I had ideas for umpteen blogs. Here is where they all somehow converge and I attempt to do something productive with my sprawling web presence.
Sunday, February 15, 2015
Emojis can get you arrested, just the same as harassing and threatening words
In the not so distant past, many considered what emojis had become on a global basis. The Language Monitor noted late last year that the ideograph (graphic symbol representing ideas or concepts) for “love” was considered the top word of 2014 with some variation of the heart showing up worldwide across cultures, cutting through the boundaries of language and appearing billions of times each day. It was the first time an emoji had received such honors, and for good reason, too, since the symbol of the heart seems to universally encapsulate a very human emotion that everyone, at some point, feels.
And that’s just the thing. Emojis effectively and universally encapsulate many emotions, running the gamut from love to sadness and happiness to rage. In some cases, as The New Zealand Herald reports Feb. 15, emojis can even land you a trip to jail.
Here's an example: One 17 year old named Osirus Aristy was arrested for making terrorist threats on his social media when he put up multiple posts, using emojis, which targeted cops. Wired reported that the complaint against the teen pointed to the youth’s post as outright threats which made the police feel “intimidated and harassed—emoji and all. o_O”

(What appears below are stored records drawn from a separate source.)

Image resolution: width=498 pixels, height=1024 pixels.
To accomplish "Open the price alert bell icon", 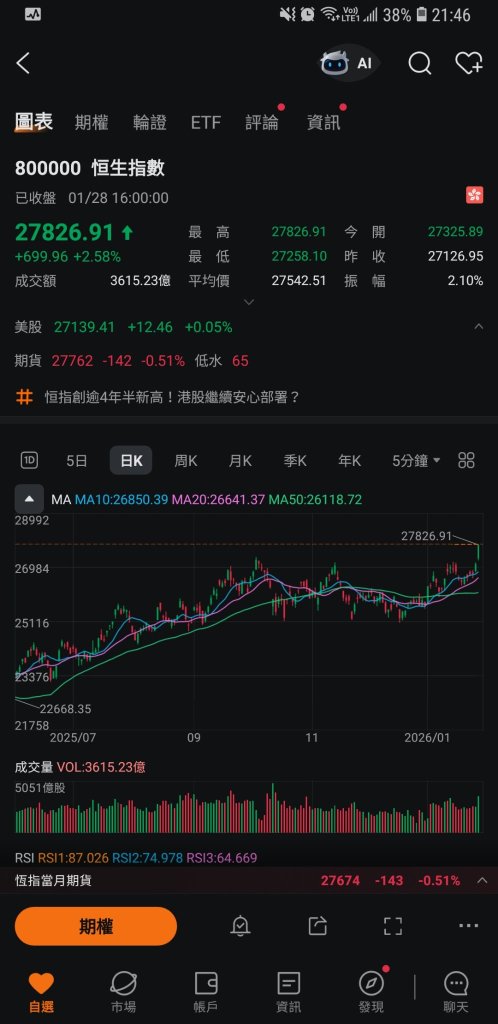I will 240,925.
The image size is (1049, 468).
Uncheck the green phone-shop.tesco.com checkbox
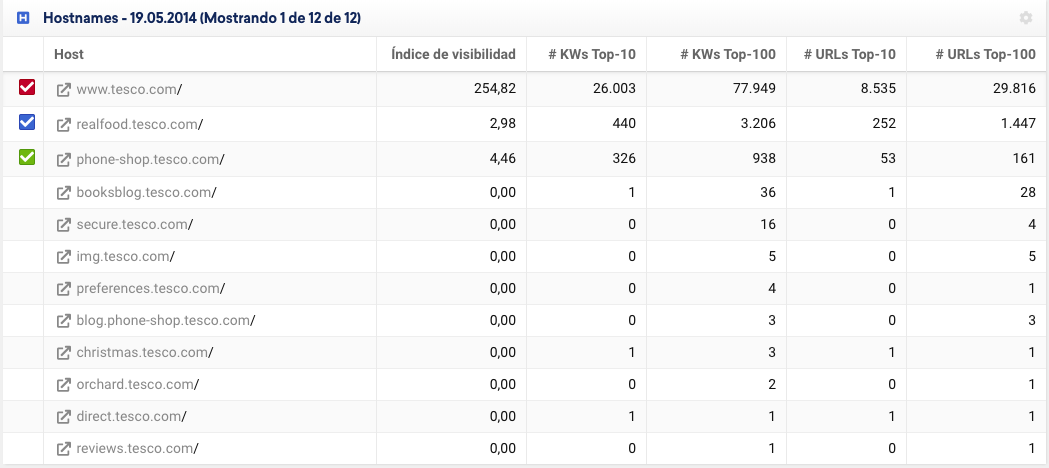tap(27, 157)
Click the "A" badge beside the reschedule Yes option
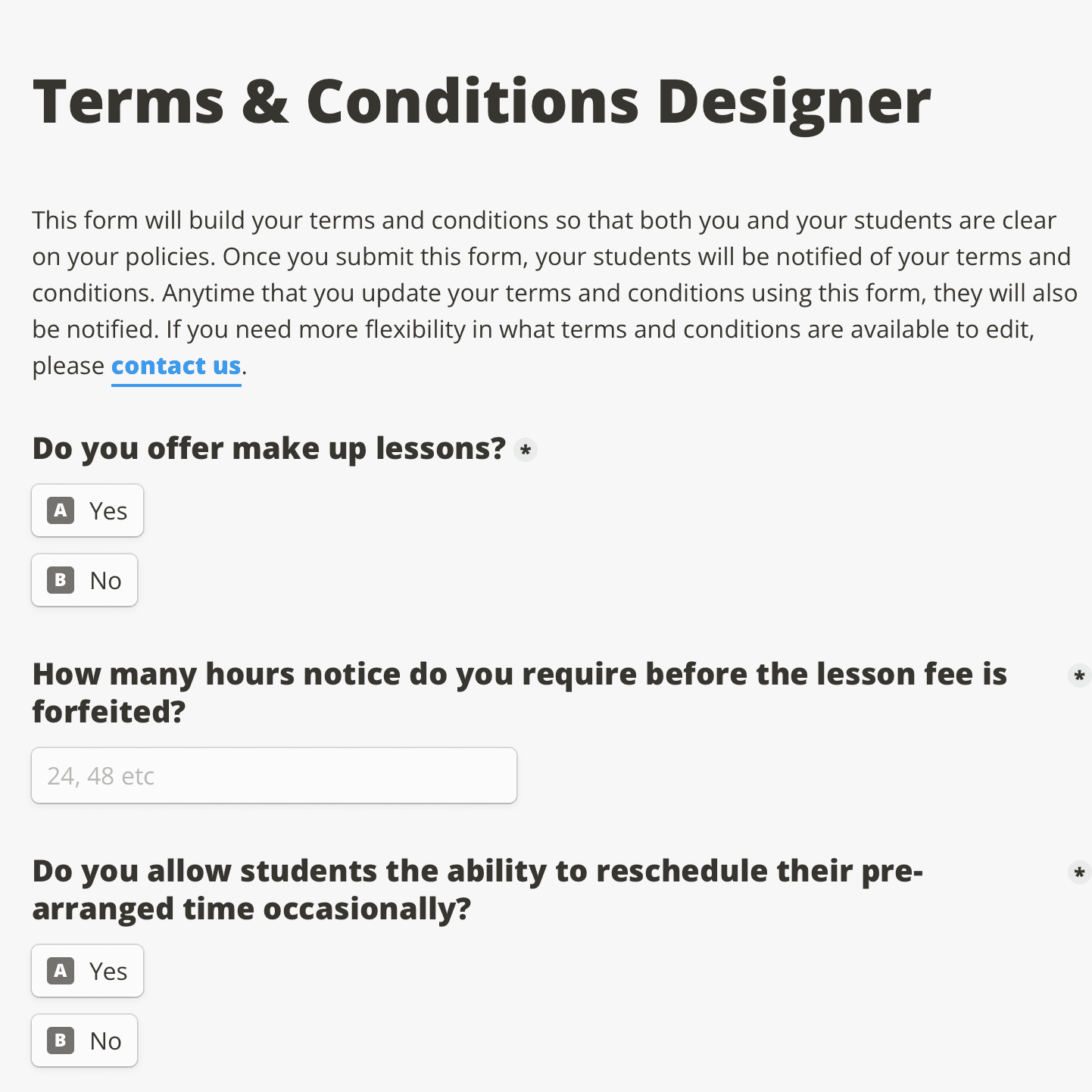The height and width of the screenshot is (1092, 1092). (x=61, y=971)
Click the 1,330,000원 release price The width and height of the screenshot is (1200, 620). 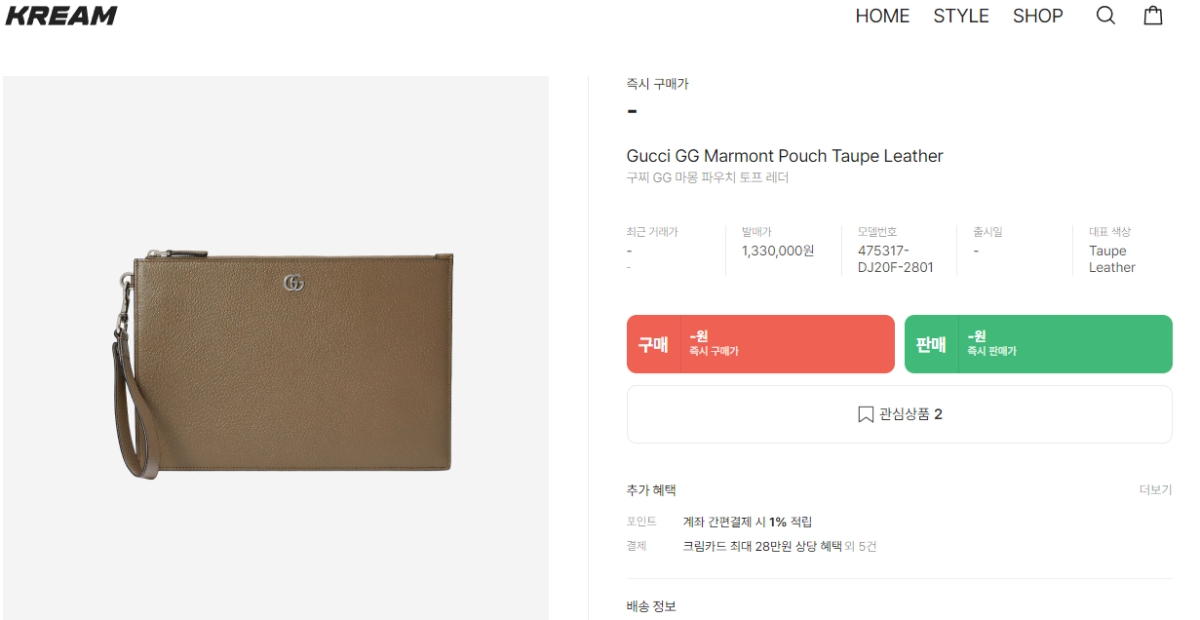coord(777,251)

Now, the issue is being brought to court and Aristy is not alone in being charged with harassing, hateful or terrorist speech. The Marshal Project writes that emails, sexts, and tweets have been, for some time, entering the scrutiny of courtrooms. Now emojis are becoming courtroom subjects, as well. “Over the last year and a half, these little online signifiers have figured, peripherally, in at least nine cases, including six in the last two months.”
Emojis have become an integral part in the way we communicate everyday. Now, with their increasing usage also comes the weight in meaning which cannot be differentiated from the bounds of everyday speech. Emojis are becoming just as important as spoken or written words.